--- Provided data Enclosed Below ---

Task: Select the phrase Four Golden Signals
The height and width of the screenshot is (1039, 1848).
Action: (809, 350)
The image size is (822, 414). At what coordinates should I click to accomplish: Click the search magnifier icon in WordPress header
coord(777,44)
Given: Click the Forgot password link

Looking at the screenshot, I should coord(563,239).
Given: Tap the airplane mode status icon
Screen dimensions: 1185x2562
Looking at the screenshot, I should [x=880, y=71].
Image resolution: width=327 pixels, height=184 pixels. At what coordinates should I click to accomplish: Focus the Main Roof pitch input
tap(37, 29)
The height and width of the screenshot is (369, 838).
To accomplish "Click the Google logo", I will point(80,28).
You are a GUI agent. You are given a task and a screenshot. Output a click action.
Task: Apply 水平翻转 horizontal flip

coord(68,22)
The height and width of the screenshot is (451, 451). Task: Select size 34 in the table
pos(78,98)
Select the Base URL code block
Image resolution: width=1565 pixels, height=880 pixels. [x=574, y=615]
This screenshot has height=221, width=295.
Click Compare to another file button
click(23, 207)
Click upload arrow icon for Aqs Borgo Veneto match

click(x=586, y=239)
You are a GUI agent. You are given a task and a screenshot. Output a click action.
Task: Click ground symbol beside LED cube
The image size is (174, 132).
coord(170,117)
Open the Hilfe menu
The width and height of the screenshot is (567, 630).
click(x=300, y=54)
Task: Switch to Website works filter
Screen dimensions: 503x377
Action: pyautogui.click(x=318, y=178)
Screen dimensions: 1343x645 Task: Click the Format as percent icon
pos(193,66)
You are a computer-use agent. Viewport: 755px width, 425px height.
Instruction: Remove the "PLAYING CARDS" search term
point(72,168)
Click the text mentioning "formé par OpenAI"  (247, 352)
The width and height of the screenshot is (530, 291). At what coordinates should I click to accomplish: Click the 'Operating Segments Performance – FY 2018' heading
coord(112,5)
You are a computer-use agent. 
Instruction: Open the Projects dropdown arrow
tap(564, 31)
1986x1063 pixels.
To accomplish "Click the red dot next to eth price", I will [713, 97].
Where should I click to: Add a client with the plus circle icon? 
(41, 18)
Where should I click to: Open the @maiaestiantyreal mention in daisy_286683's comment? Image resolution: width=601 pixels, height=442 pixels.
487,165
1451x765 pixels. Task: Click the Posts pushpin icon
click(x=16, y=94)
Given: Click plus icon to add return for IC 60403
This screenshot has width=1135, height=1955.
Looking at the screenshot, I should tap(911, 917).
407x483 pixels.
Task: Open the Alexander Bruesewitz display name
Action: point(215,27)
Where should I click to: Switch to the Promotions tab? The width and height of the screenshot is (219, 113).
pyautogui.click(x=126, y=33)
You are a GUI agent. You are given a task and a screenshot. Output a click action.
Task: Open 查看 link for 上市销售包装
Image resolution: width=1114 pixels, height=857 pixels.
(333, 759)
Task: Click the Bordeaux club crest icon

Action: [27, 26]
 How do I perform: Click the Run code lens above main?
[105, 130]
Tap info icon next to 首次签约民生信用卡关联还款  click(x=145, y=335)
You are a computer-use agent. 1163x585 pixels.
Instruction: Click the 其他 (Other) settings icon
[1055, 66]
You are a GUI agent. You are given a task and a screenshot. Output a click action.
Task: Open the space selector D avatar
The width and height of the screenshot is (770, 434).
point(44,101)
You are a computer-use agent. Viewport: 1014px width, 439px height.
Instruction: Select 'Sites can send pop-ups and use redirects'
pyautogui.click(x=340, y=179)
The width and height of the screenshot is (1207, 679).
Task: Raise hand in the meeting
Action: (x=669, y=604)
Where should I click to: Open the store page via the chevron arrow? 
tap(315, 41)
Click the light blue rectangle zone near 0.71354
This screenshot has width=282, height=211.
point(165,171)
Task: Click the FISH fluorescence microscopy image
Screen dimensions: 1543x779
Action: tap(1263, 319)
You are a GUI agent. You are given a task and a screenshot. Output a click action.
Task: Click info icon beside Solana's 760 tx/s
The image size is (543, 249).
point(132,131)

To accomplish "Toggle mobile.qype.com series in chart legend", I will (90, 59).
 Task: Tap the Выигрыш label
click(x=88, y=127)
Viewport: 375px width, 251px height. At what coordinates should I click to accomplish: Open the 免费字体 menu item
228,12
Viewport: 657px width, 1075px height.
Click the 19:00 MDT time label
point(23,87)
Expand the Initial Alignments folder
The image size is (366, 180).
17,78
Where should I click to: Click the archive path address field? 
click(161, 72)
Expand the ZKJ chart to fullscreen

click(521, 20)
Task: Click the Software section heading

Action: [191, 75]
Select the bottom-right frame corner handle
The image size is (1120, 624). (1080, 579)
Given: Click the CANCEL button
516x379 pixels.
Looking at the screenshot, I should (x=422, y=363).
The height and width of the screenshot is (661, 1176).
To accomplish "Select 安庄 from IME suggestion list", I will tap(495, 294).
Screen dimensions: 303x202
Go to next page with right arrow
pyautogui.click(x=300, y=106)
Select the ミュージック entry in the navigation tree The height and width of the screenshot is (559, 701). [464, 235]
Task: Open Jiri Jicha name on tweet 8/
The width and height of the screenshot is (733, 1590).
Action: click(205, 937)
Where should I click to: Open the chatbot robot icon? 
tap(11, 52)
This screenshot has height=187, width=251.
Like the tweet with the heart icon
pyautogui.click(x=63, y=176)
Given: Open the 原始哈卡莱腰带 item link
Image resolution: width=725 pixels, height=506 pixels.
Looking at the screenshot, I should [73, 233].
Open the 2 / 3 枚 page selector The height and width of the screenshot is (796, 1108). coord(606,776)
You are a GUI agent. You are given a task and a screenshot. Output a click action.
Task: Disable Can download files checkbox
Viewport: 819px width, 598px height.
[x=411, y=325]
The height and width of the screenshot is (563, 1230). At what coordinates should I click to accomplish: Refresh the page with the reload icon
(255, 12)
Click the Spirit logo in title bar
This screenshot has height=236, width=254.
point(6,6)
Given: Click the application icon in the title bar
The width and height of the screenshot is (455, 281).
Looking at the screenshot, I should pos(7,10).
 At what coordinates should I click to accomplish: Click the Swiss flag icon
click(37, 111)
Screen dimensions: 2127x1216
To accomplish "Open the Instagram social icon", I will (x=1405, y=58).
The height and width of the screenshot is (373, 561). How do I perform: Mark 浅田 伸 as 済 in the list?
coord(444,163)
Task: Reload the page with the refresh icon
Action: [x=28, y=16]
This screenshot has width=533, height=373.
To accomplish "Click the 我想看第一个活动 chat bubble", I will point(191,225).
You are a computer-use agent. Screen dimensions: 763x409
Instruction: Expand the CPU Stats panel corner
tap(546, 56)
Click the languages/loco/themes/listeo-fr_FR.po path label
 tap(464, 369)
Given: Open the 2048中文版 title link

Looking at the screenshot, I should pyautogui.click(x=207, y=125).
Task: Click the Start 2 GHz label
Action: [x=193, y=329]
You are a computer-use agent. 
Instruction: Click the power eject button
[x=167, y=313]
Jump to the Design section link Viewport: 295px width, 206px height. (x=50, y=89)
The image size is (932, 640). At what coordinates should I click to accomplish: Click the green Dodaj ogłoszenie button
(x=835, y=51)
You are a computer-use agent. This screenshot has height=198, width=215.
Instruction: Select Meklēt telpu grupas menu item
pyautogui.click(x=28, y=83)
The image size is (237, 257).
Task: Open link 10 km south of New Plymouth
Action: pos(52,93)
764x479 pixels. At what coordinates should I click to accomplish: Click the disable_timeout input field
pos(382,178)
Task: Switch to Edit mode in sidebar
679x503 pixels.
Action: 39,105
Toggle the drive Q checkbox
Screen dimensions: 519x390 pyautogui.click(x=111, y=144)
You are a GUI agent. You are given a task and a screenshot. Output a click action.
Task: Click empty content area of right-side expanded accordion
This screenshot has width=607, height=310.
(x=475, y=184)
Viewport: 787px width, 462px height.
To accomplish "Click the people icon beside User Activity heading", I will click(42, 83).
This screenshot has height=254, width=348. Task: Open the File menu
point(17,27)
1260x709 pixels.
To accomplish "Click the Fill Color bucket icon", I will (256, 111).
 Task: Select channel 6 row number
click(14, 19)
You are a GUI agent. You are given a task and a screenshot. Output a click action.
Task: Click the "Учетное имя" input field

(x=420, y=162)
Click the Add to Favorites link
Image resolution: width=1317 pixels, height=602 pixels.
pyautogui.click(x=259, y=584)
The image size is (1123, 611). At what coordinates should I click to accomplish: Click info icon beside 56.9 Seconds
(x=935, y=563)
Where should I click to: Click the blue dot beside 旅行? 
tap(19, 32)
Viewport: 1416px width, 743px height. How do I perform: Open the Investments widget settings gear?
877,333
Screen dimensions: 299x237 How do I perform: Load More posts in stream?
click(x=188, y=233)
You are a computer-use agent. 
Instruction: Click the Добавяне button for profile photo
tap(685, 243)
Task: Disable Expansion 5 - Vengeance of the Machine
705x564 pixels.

--- End of Enclosed Provided data ---

| Your assignment |
Within the entries above, some lines may contain "computer". Report how many, and nothing else.

| Written answer |
8